Найти тему
Игра в литературу

Аллюзии. Ярмарка

Каждый раз на ярмарку Фома брал всё своё семейство. Запрягал единственную лошадь, старую заезженную клячу, грузил полную телегу тыкв, сверху прямо на них сажал сыновей. Сыновья ехали с ним уже третий раз, и всё равно глядели кругом почти не мигая, ошалевая от любопытства и напоминали ему двух совят, которых он намедни видел в лесу. Жена же с ним ездила всегда, хоть и морока была оставить хозяйство на два дня без присмотра. Спасибо соседке, она никогда не отказывала курам задать, да корову обиходить. За это они привозили ей с ярмарки гостинцы да платки нарядные.
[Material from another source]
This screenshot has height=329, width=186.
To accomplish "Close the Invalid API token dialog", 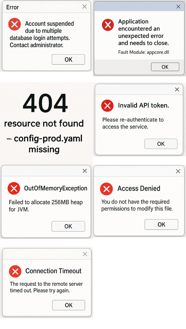I will tap(177, 89).
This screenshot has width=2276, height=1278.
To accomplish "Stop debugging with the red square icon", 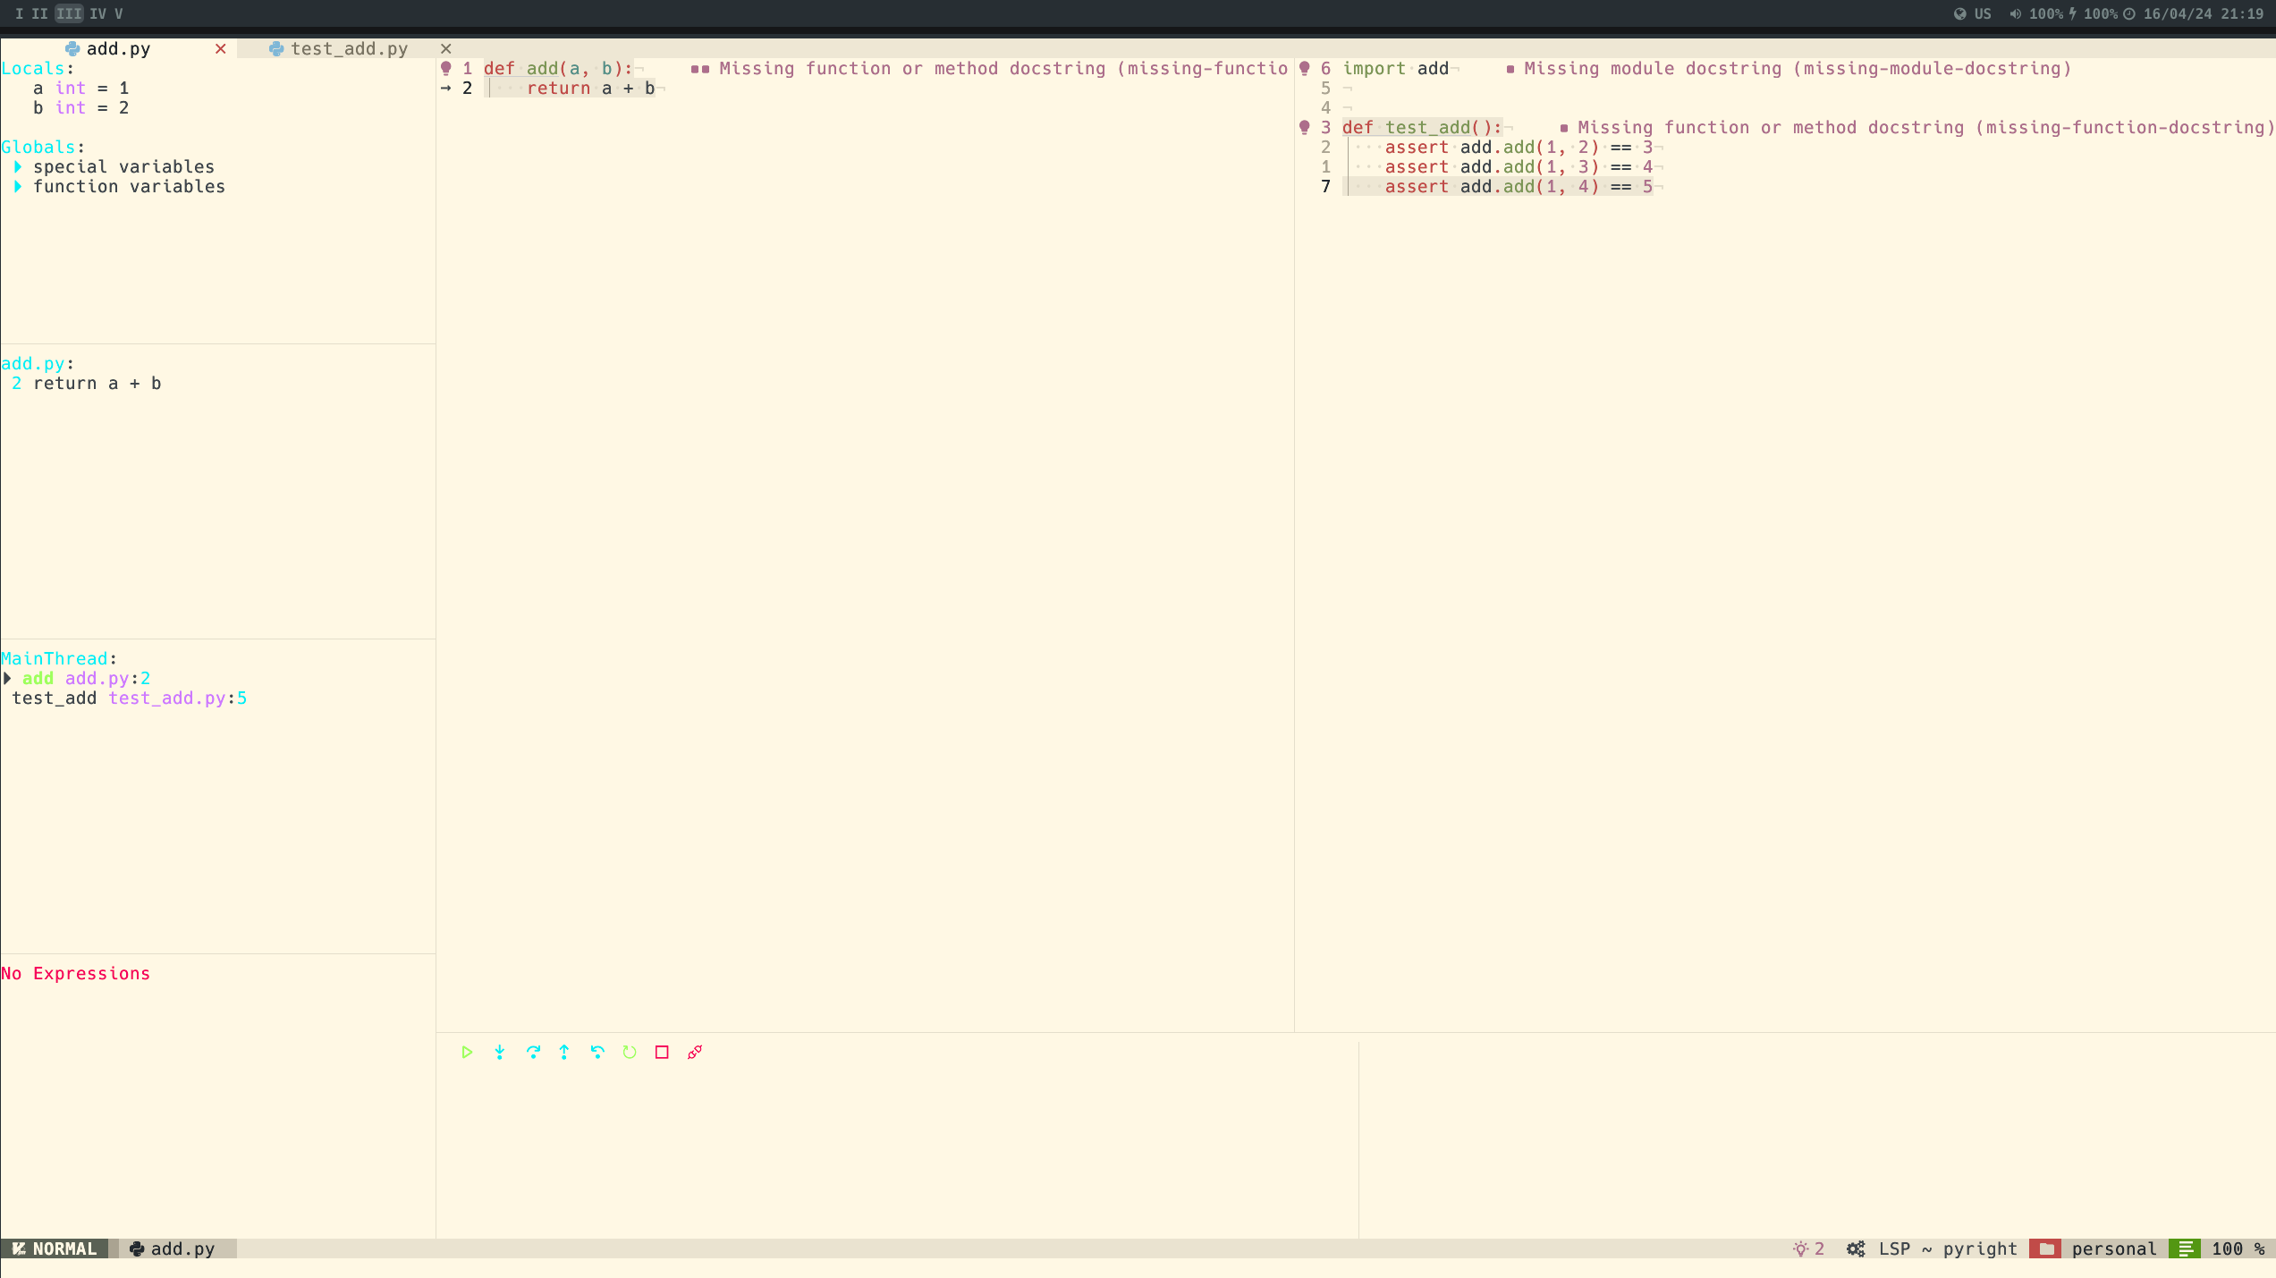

Жил Фома небогато, хоть и работал усердно, не отлынивал. В крепостных не числился, но каждый год нанимался к помещице на сборе урожая, чтобы подзаработать. В этом году и свой урожай удался, тыквы были спелые, крупные, с толстой кожурой. Такие должны хорошо на ярмарке раскупить.

Ехали долго, сыновей сморило, растрясло. Фома покосился на жену. В радостном предвкушении она не выказывала признаков усталости. Худое костлявое лицо её было озарено мечтательной полуулыбкой. "Небось об обновке мечтает, — снисходительно про себя подумал он. — Да и то, бабам обновка завсегда радость." Так они и сидели рядом молча всю дорогу, оба одинаковые, худые да длинные.

На ярмарке дети встрепенулись, ожили, снова с любопытством заозирались по сторонам. Фома распряг кобылу, выставил телегу как прилавок. Встать удалось в хорошем месте, бойком. К вечеру продал всё подчистую. Теперь можно было и пройтись по ярмарке, поглядеть на скоморохов, на бои кулачные, детям леденцов купить, жене сапоги. А утром уж и домой пора будет. Настроение было приподнятое, деньги за пазухой в тряпице грели душу.

В такой эйфории он и столкнулся буквально с каким-то толстым мужиком, да уж потом разглядел в нем Сеньку Чубчика. Правда, чуба у него уже не было, а на месте чуба была лысина, да и Сенькой уже было его не назвать: раздобрел Сеня пуда на два.

— Ба! Сенька! Не признал меня? Да уж и я тебя не сразу признал! Фома я, ну! Мы с тобой у барыни нашей и на посевной и на сенокосе сколько отбатрачили!

— Фома! Ну привет-привет! Дай обниму тебя что ли. Сколько лет не виделись, уж с десяток поди. Ну, дай я на тебя хоть посмотрю!

После объятий Сенька отстранил его от себя, держа за плечи:

— Да ты совсем не изменился, совсем засох только, скоро за оглоблей прятаться будешь. Ну, Фома, вот так встреча! Дай еще раз обниму!

Фома оглянулся. Жена и дети стояли позади и с робкими ошеломленными улыбками глазели на Сеньку. Тут и Фома присмотрелся. На Сеньке был нарядный кафтан, сапоги блестели новенькой кожей.

— Сенька, да ты в люди выбился, я погляжу. Никак приказчиком устроился?

— Бери выше, - усмехнулся Сеня. - Лесом торгую, деньги в свой карман кладу, ни перед кем отчёта не держу.

Взгляд у Фомы стал стеклянный.

— Ну, Семён, запамятовал я как по батюшке вас, высоко взлетели.

— Да ну, ты что, какой я тебе Семён Егорыч, мы с тобой из одной тарелки на сенокосе ели, да одним зипуном прикрывались. Пойдем, пивом угощу тебя. Как же я рад тебя видеть! Помнишь, как пожар на конюшне тушили? Ты меня тогда в последнюю секунду из-под балки вытащил.

— Да как не помнить, Семен Егорыч! Вы тогда все рвались лошадь любимую барыни нашей из огня вывести.

— Не выкай ты мне, с чего взял выкать, — Семен перевел взгляд за спину Фомы. — А это кто? Поди жена твоя? Обзавёлся семейством и молчит! Представь же нас, чего стоишь столбом?

Фома оглянулся. Улыбки с лица семейства спали, теперь они глядели на Семёна почти со страхом. Шутка ли, из простых однодворцев человек в коммерсанты выбился!

- Жена моя, дети... вот..., - язык прилип к нёбу. - В Малаховке проживаем, скотина у нас, надел земельный, тыквы... вот.

Сенькино лицо поскучнело. Вежливо шаркнув ногой в сторону почтительно замершего семейства, Семён Егорыч круто развернулся на каблуках и исчез в ярмарочной толпе.

Фома с женой и детьми еще долго смотрели в то место, где скрылся коммерсант, ощущая гордость от знакомства с таким большим человеком.